The Thomas B. Fordham Institute, a conservative education think tank, recently analyzed the relevant state and local policies and practices in 25 diverse school districts to learn how they enable or constrain the dismissal of ineffective veteran teachers. The institute learned that in 17 of the districts, teachers can earn tenure and keep it regardless of performance, and in 12 districts, dismissing an ineffective teacher takes a minimum of two years.
The institute created a ranking of districts, scoring them on whether ineffective teachers were easy or feasible to dismiss, or difficult or very difficult to dismiss. Not surprisingly, school districts with reputations for the poorest student performance — such as Chicago Public Schools, New York City Public Schools and the Los Angeles Unified School District — have policies making it very difficult to dismiss ineffective teachers.

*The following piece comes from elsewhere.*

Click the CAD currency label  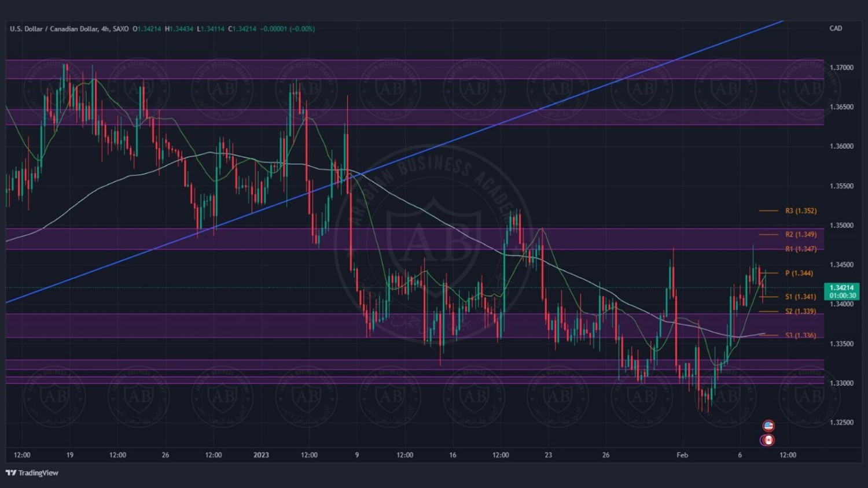(836, 28)
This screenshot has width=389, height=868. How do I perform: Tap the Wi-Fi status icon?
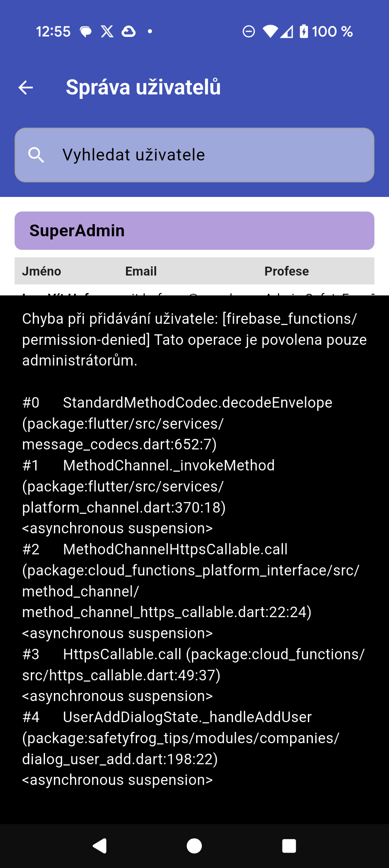(270, 32)
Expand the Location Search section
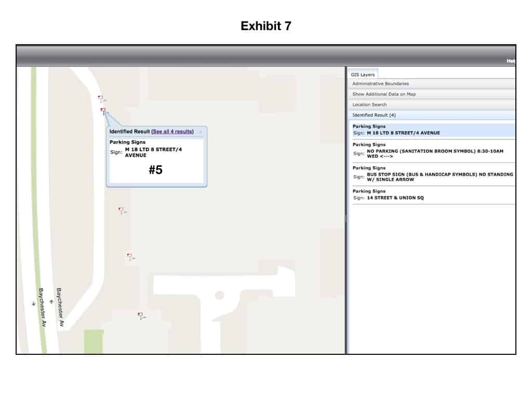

It would seem unimpeachable to say that maximal protections for poorly performing teachers should be changed. But the prevailing argument on the left is that stringent protections ensure that good teachers who are more highly paid aren’t made easily expendable. The problem with this, of course, is how to define a “good teacher.”
Recent Brown University research on Race to the Top-era teacher evaluation reforms and their impact on measures of teacher effectiveness found that in 19 districts that adopted major reforms in how teachers were evaluated, less than 3 percent of teachers were rated below proficient. Compare this to 2009 data, which had found that less than 1 percent of teachers were rated as unsatisfactory but 81 percent of administrators and 57 percent of teachers could identify a teacher in their school who was ineffective.
Several studies have characterized teacher evaluation as a superficial exercise that fails to assess instructional quality or inform teacher professional development and personnel decisions. The Brown University researchers concluded: “The design of teacher evaluation systems has changed substantially over the last five years, but it appears that evaluation norms and practices are proving much more difficult to change.”
They blame the failure to differentiate between effective and weak teachers on conscious choices by evaluators who are burdened with “implementation challenges, competing interests, unintended consequences and perverse incentives” like being uncomfortable telling teachers they are not cutting it, inadvertently making them less receptive to suggestions on how to improve their instruction and even generating racial tensions.
Without such objective criteria for teacher evaluations, teachers cannot feel good about being observed and given constructive advice on how to better themselves. And teacher unions cannot be confident that administrators won’t use subjective observation data to usher expensive, seasoned teachers out the door in favor of cheaper, newer teachers when budgets get tight.
Until teacher evaluations can be reliable, apolitical and rigorous — and provide accountability while being objective and fair — fixing systems where ineffective teachers are almost impossible to fire will continue to be a pipe dream.